GoogleCloudDataproc/spark-bigquery-connector

Map type with Complex Value not supported any more

walmaaoui opened this issue · 1 comments

I see what it could be a regression.

The following code works in connector version 0.25.2 but it doesn't in 0.34.0. Is it an expected/wanted change?

    case class Complex(v: Int)
    case class NestedComplexMapType(nested: Map[Int, Complex])
    
    val ds1 = Seq(NestedComplexMapType(Map(0 -> Complex(1)))).toDS

    ds1.write
      .format("bigquery")
      .option("temporaryGcsBucket", temporalBucket)
      .option("intermediateFormat", "orc")
      .option("dataset", "it_test")
      .mode("overwrite")
      .save("nested_map_complex_type")

The dataframe schema is

  root
 |-- nested: map (nullable = true)
 |    |-- key: integer
 |    |-- value: struct (valueContainsNull = true)
 |    |    |-- v: integer (nullable = false)

The above:

  • Works with version 0.25.2 and gives a table on BQ with the following schema
Screenshot 2024-03-05 at 15 42 51
  • Fails with version 0.34.0 with the following message
[info]   java.lang.IllegalArgumentException: Data type not expected: struct<v:int>
[info]   at com.google.cloud.spark.bigquery.SchemaConverters.toBigQueryType(SchemaConverters.java:607)
[info]   at com.google.cloud.spark.bigquery.SchemaConverters.createBigQueryColumn(SchemaConverters.java:510)
[info]   at com.google.cloud.spark.bigquery.SchemaConverters.sparkToBigQueryFields(SchemaConverters.java:468)
[info]   at com.google.cloud.spark.bigquery.SchemaConverters.toBigQuerySchema(SchemaConverters.java:456)
[info]   at com.google.cloud.spark.bigquery.write.BigQueryWriteHelper.<init>(BigQueryWriteHelper.java:95)

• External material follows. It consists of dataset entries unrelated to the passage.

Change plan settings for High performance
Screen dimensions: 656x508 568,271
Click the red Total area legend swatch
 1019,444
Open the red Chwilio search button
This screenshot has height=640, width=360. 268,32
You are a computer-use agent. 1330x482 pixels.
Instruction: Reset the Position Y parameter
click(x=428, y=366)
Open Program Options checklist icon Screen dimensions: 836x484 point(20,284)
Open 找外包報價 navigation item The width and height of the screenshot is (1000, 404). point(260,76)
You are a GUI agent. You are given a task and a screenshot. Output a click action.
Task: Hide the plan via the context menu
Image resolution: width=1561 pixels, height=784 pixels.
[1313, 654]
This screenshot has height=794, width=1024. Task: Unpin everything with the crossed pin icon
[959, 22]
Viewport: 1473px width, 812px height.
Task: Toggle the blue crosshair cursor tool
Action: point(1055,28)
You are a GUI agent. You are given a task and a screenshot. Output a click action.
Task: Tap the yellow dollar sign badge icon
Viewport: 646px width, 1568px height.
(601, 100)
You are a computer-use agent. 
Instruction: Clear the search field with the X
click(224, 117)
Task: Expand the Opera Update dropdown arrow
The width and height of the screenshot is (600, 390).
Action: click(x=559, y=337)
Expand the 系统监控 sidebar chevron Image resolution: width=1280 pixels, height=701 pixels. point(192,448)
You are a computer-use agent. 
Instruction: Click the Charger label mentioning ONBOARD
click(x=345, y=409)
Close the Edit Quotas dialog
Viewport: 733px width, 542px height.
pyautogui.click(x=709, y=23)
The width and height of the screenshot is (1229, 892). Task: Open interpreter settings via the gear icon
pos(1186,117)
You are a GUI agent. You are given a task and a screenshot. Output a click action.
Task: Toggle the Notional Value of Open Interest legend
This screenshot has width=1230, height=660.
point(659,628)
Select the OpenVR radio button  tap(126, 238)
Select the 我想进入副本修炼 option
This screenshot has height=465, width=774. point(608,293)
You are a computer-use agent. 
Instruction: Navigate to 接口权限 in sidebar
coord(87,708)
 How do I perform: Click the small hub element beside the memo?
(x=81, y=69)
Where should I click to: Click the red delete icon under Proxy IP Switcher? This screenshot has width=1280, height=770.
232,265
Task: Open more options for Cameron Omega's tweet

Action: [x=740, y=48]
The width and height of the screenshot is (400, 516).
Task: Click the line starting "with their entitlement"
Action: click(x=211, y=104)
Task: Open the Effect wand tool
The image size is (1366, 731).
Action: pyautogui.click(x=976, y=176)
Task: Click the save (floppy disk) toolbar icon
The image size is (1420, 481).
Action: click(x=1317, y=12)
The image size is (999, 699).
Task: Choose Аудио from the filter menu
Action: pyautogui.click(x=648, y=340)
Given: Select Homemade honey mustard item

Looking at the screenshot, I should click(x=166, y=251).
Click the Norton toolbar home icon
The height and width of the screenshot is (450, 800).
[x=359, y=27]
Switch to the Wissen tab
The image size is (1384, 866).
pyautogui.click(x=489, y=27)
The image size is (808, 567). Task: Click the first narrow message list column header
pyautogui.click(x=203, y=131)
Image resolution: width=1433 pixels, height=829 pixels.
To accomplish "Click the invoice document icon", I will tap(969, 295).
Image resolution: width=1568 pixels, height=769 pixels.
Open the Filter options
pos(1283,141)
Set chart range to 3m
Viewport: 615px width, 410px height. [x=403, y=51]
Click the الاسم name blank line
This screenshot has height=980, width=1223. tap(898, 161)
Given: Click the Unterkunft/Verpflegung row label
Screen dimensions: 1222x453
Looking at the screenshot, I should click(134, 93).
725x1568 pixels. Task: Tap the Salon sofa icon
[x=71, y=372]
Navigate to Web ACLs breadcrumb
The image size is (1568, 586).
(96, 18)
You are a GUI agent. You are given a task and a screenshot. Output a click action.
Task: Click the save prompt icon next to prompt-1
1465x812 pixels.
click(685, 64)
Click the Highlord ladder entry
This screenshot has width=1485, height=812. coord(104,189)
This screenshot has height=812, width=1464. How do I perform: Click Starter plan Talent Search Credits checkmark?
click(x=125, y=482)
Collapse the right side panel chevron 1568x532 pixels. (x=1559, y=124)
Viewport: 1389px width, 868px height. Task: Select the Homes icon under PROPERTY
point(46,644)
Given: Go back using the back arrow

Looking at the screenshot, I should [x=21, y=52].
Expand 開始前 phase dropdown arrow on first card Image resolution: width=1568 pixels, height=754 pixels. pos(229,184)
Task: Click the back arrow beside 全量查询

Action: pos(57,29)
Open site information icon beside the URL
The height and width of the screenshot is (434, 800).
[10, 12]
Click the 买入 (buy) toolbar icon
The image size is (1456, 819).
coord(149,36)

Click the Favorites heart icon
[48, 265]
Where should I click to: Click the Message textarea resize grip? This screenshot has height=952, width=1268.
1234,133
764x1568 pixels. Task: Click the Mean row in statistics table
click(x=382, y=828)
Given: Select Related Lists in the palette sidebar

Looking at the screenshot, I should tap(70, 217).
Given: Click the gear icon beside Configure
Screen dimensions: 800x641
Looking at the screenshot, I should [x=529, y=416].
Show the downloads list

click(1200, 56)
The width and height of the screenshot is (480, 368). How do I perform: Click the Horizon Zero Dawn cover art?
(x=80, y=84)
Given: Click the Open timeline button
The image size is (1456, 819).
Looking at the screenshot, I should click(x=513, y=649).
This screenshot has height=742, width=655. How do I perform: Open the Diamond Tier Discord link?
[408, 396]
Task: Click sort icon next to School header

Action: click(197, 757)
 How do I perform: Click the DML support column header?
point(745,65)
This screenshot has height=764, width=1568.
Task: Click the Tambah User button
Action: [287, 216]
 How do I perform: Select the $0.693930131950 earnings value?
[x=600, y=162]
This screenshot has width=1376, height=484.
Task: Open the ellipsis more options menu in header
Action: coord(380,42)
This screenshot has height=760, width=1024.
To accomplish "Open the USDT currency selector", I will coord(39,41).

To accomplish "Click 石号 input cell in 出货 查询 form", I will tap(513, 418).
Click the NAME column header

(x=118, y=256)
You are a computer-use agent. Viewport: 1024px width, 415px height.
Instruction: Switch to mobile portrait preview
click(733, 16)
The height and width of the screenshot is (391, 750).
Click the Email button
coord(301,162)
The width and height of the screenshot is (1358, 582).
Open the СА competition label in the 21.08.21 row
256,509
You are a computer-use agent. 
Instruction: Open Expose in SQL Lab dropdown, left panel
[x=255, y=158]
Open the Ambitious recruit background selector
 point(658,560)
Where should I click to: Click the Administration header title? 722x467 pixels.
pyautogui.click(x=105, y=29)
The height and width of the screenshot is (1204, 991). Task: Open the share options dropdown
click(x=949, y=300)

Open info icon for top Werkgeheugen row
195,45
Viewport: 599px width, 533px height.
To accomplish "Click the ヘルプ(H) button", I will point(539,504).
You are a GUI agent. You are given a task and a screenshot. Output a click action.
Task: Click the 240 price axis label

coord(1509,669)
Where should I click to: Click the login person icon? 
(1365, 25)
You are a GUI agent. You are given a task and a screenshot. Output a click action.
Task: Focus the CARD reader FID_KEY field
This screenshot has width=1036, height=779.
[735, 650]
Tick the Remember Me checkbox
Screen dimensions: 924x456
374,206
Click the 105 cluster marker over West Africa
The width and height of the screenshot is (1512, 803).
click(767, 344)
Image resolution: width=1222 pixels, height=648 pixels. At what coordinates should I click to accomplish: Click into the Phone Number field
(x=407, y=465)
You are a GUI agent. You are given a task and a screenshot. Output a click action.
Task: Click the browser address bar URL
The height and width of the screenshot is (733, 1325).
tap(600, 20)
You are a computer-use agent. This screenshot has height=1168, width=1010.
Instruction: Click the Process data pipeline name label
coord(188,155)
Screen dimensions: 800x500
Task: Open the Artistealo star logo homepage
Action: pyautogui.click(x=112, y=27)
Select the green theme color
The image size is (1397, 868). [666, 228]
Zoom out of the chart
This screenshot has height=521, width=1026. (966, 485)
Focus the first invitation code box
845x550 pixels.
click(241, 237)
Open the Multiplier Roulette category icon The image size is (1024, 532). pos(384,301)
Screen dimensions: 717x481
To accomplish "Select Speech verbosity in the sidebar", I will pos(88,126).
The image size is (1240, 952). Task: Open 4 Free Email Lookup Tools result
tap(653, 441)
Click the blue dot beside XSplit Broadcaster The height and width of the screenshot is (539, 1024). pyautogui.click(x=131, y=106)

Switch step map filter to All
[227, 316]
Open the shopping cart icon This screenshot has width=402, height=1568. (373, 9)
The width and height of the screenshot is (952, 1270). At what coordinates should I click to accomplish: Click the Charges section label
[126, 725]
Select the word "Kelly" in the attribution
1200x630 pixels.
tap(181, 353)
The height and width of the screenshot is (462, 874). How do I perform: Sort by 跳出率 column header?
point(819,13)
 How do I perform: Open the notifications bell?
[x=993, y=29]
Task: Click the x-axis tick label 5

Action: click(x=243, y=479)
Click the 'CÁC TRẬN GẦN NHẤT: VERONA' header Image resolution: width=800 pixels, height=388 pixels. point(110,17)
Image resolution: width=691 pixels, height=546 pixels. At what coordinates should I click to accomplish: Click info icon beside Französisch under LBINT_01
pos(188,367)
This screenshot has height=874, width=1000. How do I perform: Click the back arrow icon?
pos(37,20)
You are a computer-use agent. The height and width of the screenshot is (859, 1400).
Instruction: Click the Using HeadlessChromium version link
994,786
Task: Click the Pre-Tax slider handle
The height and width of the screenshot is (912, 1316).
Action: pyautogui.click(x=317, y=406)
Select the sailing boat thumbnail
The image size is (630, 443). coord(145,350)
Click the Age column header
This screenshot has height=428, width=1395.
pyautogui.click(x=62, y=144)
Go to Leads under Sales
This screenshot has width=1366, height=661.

Although BQ doesn't support Maps:

  • The connector used (until 0.25.2) to allow it and transform it to a List of Records (the exact schema depends on the intermediate file format choice)
  • Now, the connector still allows Map of simple types as value but not complex types any more, which is strange

This is fixed and will be available in the next release of the connector (0.38).